In the book, you mention having a relationship with a girl from a “minor-league British guitar band” in the 90s - I wrote her name and Googled it but nothing came up, so I figured it was a pseudonym.

Oh, it’s a total pseudonym. Total pseudonym.

Would you reveal who it was...?

...I would not! [Laughs] I would not. [Chuckling] Ohhhh, my gosh...!

I did do another bit of digging though - the guy you said you were on the energy-drink tour with in the late-90s who you reckoned had replaced his various chemical addictions with women: was that Art Alexakis from Everclear?

[Whimsically] Oh, well... aw, there’s birds over there! I’m lookin’ at those birds. Wow! What lovely birds. I’m thinkin’ about lunch. What am I gonna have for lunch? I’m sorry, was there a question...?!

One of my favourite lyrics of yours is when you say that you feel like you’re “Looking at the world from the bottom of a well”.

[Laughs] ...Yeah!

It seems to me the most perfect encapsulation of your worldview - is that a perspective that gets easier to adjust to as time goes on, or do you think you’ll always view things in a kind of offbeat way?

That image comes from a Haruki Murakami novel, actually - and when I had just gotten clean, I was hanging out with David Johansen a lot from the New York Dolls. And he asked me how I was doing and I said, “I feel like I’m looking at the world from the bottom of a well” - just mentioning the image from the book just out of the blue, and he’s like: “Ohhh, that’s gooood, you should write that down!”

That’s a really good impression of him...!

[Laughs] Yeah, I do a good David Johansen. Don’t tell him! ...You know, I’m a pretty positive guy; I mean - the real lesson of... okay, Haughty Melodic is basically about stopping doing drugs for the most part, but I think at its heart it’s a positive album. It’s a hopeful album. And listening to, singing these Soul Coughing songs,  I was one bleak motherfucker back then, I gotta tell you! [Laughs] I had no idea just how darkly I viewed the universe!

Even on Mr. Bitterness? Did that not give you a bit of a clue...?!

[Laughs] Yeah, well, you know what, the obvious is sometimes not so obvious!

So, last one: what are your five favourite songs that you’ve written, or which are the five you’d best like to be remembered for?

Uh... White Lexus... Janine... True Dreams of Wichita... 27 Jennifers... uh... buh-buh-buh... I Keep On Rising Up.

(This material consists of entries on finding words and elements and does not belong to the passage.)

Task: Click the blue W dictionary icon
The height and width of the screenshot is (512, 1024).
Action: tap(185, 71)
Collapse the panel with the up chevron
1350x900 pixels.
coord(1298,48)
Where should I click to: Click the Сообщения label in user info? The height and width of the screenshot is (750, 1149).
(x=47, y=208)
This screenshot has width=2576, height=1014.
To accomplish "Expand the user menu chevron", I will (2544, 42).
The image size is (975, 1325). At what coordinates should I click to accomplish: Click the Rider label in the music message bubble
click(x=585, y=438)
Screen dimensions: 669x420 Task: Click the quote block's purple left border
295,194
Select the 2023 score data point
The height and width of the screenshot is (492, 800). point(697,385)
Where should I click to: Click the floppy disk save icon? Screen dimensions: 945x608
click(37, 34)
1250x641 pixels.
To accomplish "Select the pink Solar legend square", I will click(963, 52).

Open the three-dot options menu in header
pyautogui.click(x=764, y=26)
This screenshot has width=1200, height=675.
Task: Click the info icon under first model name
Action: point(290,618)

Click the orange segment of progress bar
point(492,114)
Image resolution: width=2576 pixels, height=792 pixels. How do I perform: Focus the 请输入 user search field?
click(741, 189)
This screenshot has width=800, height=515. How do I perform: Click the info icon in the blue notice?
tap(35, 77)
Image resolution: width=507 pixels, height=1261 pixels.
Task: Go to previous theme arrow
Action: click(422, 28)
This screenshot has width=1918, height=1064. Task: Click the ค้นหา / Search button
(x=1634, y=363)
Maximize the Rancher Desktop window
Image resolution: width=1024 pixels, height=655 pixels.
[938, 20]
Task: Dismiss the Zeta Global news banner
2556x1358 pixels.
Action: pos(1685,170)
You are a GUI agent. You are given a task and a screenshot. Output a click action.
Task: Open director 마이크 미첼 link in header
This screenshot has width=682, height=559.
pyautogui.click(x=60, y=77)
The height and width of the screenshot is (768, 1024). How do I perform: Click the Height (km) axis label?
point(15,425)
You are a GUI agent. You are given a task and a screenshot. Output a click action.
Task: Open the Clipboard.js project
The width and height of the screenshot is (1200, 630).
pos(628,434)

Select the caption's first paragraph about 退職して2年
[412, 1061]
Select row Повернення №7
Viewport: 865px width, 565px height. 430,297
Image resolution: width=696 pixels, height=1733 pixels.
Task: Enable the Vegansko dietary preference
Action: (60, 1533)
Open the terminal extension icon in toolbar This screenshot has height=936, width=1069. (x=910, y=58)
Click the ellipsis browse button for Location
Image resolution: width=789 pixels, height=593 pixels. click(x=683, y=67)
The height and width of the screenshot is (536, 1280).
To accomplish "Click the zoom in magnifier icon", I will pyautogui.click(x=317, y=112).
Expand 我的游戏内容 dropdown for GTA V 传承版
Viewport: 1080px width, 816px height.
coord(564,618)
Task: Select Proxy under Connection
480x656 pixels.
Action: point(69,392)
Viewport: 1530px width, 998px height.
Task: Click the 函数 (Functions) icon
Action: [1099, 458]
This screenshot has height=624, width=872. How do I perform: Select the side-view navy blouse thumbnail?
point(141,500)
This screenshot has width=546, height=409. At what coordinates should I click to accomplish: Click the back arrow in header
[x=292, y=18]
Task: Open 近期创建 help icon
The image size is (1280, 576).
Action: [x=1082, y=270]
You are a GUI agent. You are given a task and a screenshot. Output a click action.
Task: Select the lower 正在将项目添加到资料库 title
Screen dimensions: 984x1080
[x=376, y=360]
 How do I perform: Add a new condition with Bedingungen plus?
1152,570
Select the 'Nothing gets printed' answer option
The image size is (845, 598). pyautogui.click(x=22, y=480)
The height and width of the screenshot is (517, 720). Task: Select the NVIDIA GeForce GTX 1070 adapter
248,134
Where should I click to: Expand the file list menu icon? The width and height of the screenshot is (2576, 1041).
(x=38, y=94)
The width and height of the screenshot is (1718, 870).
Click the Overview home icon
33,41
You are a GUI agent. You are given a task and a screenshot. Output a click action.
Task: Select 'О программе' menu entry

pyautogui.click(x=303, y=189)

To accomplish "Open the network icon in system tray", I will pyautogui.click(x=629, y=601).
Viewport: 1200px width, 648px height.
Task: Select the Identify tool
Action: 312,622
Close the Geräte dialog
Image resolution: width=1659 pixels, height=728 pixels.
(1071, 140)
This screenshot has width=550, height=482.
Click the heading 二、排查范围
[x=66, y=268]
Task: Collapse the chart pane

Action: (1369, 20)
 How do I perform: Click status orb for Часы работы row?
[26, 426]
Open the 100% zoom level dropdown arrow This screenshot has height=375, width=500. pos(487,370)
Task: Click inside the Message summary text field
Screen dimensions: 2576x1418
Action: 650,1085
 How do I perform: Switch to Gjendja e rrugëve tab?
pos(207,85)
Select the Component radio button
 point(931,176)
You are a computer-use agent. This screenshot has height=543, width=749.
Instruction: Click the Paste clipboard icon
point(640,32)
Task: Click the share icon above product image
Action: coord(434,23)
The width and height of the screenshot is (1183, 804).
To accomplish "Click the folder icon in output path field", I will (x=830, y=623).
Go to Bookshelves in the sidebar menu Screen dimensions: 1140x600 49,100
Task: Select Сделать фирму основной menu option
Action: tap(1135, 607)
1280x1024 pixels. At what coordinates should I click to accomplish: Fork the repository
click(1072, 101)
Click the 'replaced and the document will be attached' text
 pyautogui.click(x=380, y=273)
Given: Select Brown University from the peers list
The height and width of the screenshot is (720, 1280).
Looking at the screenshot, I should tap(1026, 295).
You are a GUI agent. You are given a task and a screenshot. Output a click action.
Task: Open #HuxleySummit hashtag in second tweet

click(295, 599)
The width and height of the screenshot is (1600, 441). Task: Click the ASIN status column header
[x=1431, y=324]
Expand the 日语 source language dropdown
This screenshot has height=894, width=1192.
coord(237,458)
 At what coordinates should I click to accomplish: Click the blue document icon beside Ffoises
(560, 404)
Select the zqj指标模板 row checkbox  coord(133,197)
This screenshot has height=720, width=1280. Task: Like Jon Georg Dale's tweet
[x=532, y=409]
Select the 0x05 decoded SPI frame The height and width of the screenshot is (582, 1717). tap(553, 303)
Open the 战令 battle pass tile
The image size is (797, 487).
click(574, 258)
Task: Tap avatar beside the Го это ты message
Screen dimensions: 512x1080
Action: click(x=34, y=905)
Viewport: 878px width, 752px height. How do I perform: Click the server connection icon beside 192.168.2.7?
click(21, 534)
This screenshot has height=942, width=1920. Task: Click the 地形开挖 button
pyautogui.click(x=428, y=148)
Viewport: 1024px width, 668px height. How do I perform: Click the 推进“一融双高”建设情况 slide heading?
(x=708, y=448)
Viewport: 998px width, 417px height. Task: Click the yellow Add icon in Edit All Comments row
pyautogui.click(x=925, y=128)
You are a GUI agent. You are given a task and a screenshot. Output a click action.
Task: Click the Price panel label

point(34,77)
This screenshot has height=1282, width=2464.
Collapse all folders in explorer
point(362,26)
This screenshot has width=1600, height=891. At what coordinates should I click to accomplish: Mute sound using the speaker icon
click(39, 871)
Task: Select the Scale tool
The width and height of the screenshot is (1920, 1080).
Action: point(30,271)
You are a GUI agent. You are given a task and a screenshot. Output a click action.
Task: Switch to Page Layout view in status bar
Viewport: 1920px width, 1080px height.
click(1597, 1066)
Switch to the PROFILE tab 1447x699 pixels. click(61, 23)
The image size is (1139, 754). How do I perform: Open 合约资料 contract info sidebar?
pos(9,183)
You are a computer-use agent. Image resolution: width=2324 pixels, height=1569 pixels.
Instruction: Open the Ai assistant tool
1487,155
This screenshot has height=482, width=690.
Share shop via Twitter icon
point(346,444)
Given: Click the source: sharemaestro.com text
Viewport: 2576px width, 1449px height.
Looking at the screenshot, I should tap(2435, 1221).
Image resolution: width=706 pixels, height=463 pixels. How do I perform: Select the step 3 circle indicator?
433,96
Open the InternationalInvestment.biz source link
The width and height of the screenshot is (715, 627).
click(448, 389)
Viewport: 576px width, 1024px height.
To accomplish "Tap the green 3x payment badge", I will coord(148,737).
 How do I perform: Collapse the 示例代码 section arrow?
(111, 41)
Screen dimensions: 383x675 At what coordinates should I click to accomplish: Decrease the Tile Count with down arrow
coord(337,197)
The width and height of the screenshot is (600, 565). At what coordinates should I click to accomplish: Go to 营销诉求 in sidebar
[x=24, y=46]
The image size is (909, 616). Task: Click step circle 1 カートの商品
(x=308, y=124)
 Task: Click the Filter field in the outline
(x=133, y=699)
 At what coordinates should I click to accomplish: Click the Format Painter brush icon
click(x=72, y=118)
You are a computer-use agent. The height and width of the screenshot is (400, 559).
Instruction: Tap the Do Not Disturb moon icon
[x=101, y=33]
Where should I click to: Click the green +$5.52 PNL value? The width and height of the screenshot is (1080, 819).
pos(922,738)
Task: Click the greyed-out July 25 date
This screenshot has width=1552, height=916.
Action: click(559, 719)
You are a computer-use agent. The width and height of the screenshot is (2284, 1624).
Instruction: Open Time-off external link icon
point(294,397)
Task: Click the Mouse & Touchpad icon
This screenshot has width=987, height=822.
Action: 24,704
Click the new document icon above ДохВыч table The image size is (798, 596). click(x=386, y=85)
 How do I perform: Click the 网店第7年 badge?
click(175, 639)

That’s a good five. I’ve got to tell you - no messing here, True Dreams of Wichita is one of my favourite songs of all-time.

[Laughs] Thank you so much! I wish the best to the UK - I wish there were more dudes in the UK who felt that way, because I wanna come over there and I don’t do it often enough.

Are you planning on coming back over anytime soon? I presume the current tour is just going to be limited to the US at the moment.

Yeah, I mean, once a year... ‘once a year’! Once every two years, I go and play basically London, Berlin and somewhere in Belgium or the Netherlands - and I can draw, like, a hundred people in each place. It’s basically a pleasure cruise rather than a tour, but I do it when I can. So I’m hopin’ so - I’m hoping sometime in 2014.


Circles Super Bon Bon... and Live at Ken’s House are available now on Snack Bar/Megaforce Records.